Metadata-Version: 2.4
Name: cryoflow
Version: 0.2.3
Summary: Plug-in-driven column-oriented data processing CLI tool with Polars LazyFrame at its core.
Project-URL: Homepage, https://github.com/yasunori0418/cryoflow
Project-URL: Repository, https://github.com/yasunori0418/cryoflow
Project-URL: Issues, https://github.com/yasunori0418/cryoflow/issues
Project-URL: Changelog, https://github.com/yasunori0418/cryoflow/releases
Author-email: yasunori0418 <yasunori.kirin0418@gmail.com>
License-Expression: MIT
License-File: LICENSE
Keywords: arrow,cli,data-processing,dataframe,lazyframe,parquet,plugin,polars
Classifier: Development Status :: 3 - Alpha
Classifier: Environment :: Console
Classifier: Intended Audience :: Developers
Classifier: License :: OSI Approved :: MIT License
Classifier: Operating System :: OS Independent
Classifier: Programming Language :: Python :: 3
Classifier: Programming Language :: Python :: 3.14
Classifier: Topic :: Database
Classifier: Topic :: Software Development :: Libraries :: Python Modules
Classifier: Topic :: Utilities
Classifier: Typing :: Typed
Requires-Python: >=3.11
Requires-Dist: cryoflow-core
Requires-Dist: cryoflow-plugin-collections
Requires-Dist: polars>=1.37.1
Description-Content-Type: text/markdown

# cryoflow

A plugin-driven columnar data processing CLI tool built on Polars LazyFrame.
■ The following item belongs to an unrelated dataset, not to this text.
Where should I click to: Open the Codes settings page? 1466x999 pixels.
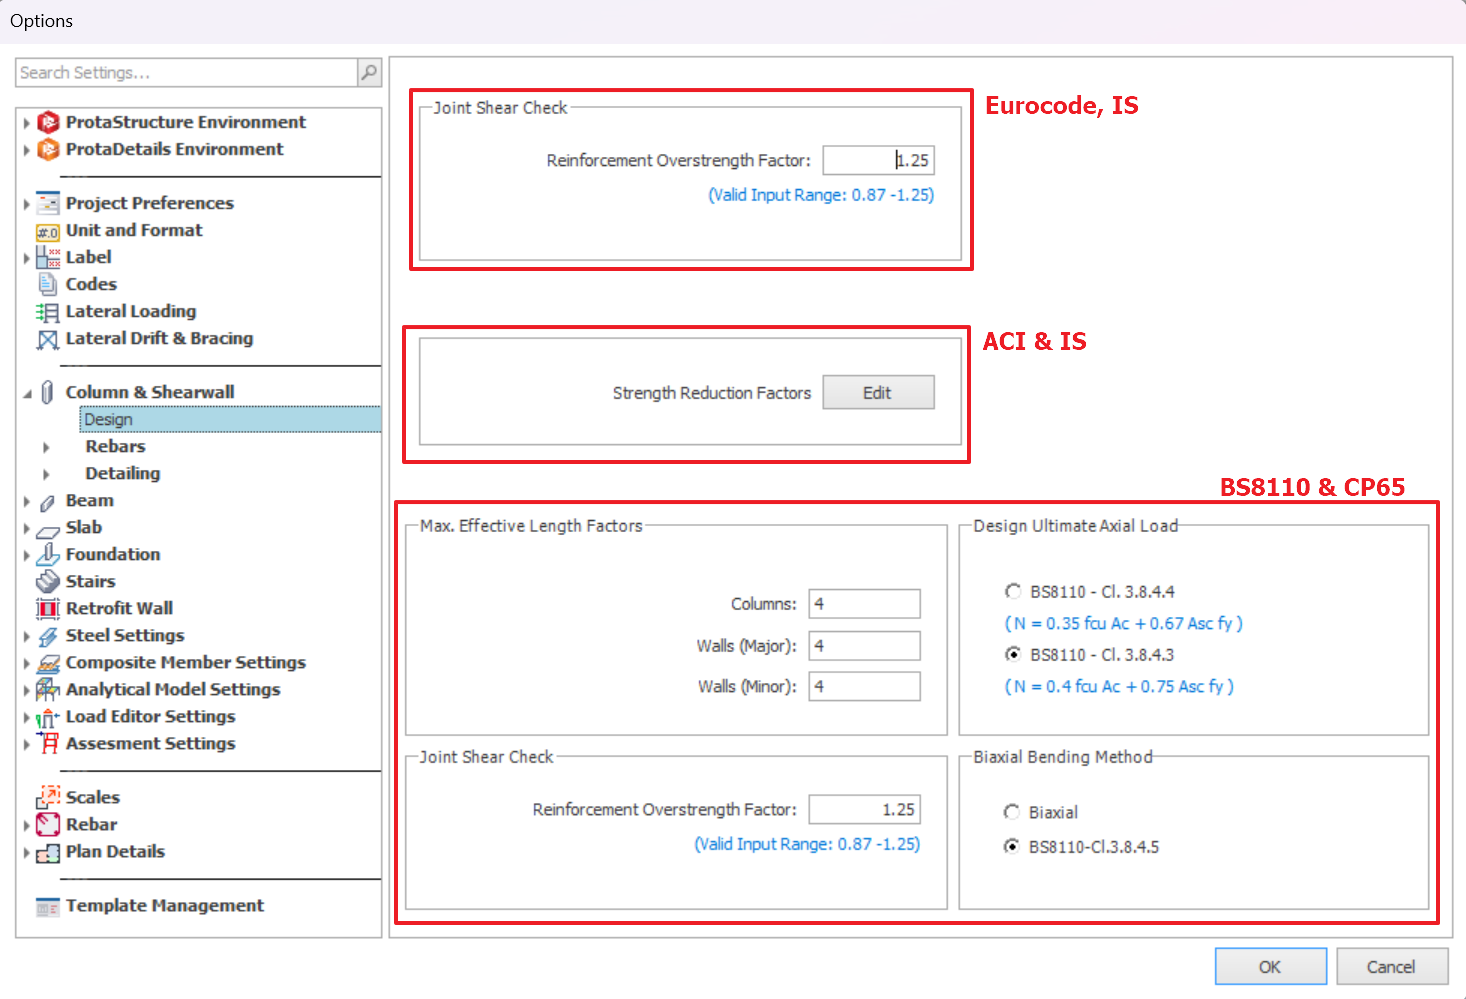(91, 285)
**cryoflow** is a powerful tool for processing Apache Arrow (IPC/Parquet) format data through a customizable chain of plugins. It enables you to perform complex data transformations, validations, and output operations with a simple configuration file.

## Features

- 🔌 **Plugin-Driven Architecture**: Extend functionality by writing custom plugins
- ⚡ **Lazy Evaluation**: Powered by Polars LazyFrame for efficient data processing
- 📋 **Configuration-Based**: Define your data pipeline in TOML configuration files
- ✅ **Dry-Run Mode**: Validate your pipeline configuration and schema before processing
- 🛡️ **Robust Error Handling**: Railway-oriented programming with Result types
- 🔄 **Streaming Support**: Process both Parquet and Apache Arrow IPC formats
- 🎯 **Type-Safe**: End-to-end type safety from data loading to output

## Prerequisites

- Python 3.14 or higher
- [uv](https://docs.astral.sh/uv/) (recommended) or pip

## Installation

### Using uv (recommended)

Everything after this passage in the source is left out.